The Texas legislature must address water development to mitigate against long term drought and to keep pace with a rapidly expanding population. Unfortunately, we must note that this legislation is flawed and does not address the fundamental issues hindering adequate water infrastructure development. Regardless of the flaws, and despite our concerns that this legislation is inadequate to the challenge at hand, we recognize that this legislation makes an attempt to tackle a very difficult and urgent policy issue. Legislators should carefully consider both the positive and negative aspects of HB 4. While we will not make a recommendation on the overall bill, we will recommend on some of the prefiled amendments and other improvements that should be considered.
HB 4 creates a fund, outside the treasury, for use by the Texas Water Development Board (TWDB). This fund would be called the State Water Implementation Fund for Texas (SWIFT). TWDB would use SWIFT to fund projects across the state to improve water infrastructure, water conservation projects, and other projects designed to better prepare Texas for future drought conditions and rapid population growth.
While the SWIFT would be funded from the economic stabilization fund (Rainy Day Fund), HB 4 does not actually appropriate funds. HB 4 sets up the SWIFT program and leaves funding to be established under the guidelines outlined in HB 11 (subject to its passage). This is designed to be a one-time expenditure from the Rainy Day Fund.
- This legislation entirely avoids addressing the fundamental issue of regulatory reform.

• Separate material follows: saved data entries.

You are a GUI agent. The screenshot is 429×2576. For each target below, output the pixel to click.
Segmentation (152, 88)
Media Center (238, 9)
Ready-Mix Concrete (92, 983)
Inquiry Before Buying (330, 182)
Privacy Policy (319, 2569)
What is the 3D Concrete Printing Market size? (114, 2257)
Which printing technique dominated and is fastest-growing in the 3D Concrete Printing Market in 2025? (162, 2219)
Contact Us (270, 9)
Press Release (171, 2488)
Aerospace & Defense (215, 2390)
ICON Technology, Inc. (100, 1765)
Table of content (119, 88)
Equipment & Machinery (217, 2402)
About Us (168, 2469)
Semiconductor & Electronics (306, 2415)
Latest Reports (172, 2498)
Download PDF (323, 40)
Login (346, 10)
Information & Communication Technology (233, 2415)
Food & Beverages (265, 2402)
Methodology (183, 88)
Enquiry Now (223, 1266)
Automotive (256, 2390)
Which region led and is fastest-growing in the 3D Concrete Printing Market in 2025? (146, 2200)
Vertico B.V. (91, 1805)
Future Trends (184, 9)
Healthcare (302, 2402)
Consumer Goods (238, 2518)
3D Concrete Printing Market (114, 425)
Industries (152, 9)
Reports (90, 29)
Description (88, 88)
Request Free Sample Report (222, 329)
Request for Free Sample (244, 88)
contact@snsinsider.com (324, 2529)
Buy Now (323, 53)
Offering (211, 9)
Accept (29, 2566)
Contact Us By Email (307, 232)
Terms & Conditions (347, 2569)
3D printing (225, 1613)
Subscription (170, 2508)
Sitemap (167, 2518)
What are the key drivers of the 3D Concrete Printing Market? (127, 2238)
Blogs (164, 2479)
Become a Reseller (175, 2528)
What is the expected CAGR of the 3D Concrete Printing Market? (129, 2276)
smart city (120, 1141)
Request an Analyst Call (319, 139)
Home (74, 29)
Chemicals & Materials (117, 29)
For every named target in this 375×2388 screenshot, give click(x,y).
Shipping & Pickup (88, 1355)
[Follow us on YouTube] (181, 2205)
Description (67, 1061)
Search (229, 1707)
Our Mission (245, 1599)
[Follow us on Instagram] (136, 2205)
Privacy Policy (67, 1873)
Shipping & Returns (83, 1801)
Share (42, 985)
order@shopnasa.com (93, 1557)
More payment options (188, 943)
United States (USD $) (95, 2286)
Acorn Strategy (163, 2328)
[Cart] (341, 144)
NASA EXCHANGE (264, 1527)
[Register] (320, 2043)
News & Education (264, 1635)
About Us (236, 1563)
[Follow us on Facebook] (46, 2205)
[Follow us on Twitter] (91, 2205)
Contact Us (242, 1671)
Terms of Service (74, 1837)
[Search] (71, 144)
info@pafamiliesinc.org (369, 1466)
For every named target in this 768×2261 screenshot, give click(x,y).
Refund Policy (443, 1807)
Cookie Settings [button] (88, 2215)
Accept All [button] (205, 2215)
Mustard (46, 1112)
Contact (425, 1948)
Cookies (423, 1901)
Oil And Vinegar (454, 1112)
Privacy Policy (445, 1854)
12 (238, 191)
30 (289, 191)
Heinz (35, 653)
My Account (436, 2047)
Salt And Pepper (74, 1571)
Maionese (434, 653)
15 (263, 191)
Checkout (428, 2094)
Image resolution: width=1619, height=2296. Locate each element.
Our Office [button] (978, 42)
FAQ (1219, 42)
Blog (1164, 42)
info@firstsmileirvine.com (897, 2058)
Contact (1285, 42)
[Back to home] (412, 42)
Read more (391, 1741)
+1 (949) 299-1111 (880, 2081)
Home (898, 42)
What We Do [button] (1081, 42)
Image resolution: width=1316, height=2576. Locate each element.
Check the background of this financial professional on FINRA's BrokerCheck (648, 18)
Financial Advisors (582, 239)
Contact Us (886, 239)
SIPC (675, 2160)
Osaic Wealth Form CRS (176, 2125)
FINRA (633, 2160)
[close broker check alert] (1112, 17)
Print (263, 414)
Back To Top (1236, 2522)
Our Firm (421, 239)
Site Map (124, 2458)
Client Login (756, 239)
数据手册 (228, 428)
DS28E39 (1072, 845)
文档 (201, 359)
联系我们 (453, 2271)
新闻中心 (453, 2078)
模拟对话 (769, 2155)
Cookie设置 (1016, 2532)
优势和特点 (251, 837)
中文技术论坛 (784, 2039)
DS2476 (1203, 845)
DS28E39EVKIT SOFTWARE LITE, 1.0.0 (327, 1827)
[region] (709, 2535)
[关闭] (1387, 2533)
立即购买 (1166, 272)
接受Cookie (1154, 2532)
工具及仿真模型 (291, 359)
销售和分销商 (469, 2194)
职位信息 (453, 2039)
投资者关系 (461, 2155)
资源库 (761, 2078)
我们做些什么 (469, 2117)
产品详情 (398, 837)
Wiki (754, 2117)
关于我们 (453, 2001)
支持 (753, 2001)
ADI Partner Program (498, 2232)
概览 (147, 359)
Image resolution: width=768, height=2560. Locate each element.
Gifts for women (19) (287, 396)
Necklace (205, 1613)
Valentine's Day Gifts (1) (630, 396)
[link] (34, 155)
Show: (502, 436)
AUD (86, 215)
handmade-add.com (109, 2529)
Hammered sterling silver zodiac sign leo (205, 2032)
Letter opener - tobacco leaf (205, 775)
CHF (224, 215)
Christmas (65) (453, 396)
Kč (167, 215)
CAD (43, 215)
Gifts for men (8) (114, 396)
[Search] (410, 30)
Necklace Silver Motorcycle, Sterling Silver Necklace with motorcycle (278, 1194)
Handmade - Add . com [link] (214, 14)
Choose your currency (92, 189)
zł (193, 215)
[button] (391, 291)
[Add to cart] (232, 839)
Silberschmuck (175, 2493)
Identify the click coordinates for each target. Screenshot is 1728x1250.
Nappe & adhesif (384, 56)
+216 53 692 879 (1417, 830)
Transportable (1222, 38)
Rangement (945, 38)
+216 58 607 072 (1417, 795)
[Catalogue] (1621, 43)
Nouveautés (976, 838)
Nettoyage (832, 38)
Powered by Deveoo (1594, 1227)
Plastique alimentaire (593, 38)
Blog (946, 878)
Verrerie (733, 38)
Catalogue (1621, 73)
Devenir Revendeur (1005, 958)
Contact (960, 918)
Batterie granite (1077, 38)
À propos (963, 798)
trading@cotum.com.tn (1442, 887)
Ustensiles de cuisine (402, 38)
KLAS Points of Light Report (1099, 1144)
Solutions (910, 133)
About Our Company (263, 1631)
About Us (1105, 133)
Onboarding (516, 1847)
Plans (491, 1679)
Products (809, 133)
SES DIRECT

- HB 4 would require 20% of the funds to be used for water conservation and education projects. Creating an arbitrary quota would not allow for water projects to be prioritized according to need and feasibility. This additional regulatory hurdle could unnecessarily slow projects. This money will go to special interests without adding any new water infrastructure.
- This legislation is billed as a one-time expenditure to create a revolving fund that will increase as loans are returned to the fund and investments realize a return. However, as with all such programs there will be an enormous temptation for future legislatures to increase the fund size or raid it for other purposes. Additionally, there is no guarantee the projects will be completed on schedule or within budget.
- Government loan and loan guarantee programs are not the most efficient method of financing infrastructure projects. Government loan programs have a tendency to grow into corporate welfare programs with all the typical symptoms of cronyism.
- While HB 4 does not directly raid the Rainy Day Fund, it is widely understood that HB 11 (the funding mechanism for the SWIFT program that HB 4 creates) would do exactly that. HB 4 neither excludes the Rainy Day Fund nor suggests a specific alternative. If the SWIFT fund is ultimately created, the funding mechanism should come from general revenue.
- The spending cap should not be raised to accommodate the creation of this fund.
- This legislation addresses a major state obligation that must be dealt with.
- This does not directly increase state debt or raise taxes.
- The SWIFT fund will make it easier for developers to secure funding for water project that they might not otherwise be able to secure.
- Much of the fund will remain in a trust that will earn interest so in addition to the interest paid on SWIFT loans, the fund itself will generate revenue over time which can be used to fund more water projects without making additional appropriations.
- The 20% quota for environmental education and conservation should be removed from the bill.
- Specific language should be added to prevent the SWIFT from being funded by the Rainy Day Fund.
The 83rd Legislature could better address this issue by:
- Identifying and removing state level regulatory barriers to private financing of water development projects.
- Eliminating the "junior rights" provision of the Texas Water Code to enable inter-basin water transfers so that regions suffering a lack of water may benefit from regions with a surplus.
- Simplifying TCEQ requirements for approval of water right amendment.
- Simplifying requirements for bed and banks authorization for the indirect reuse of water.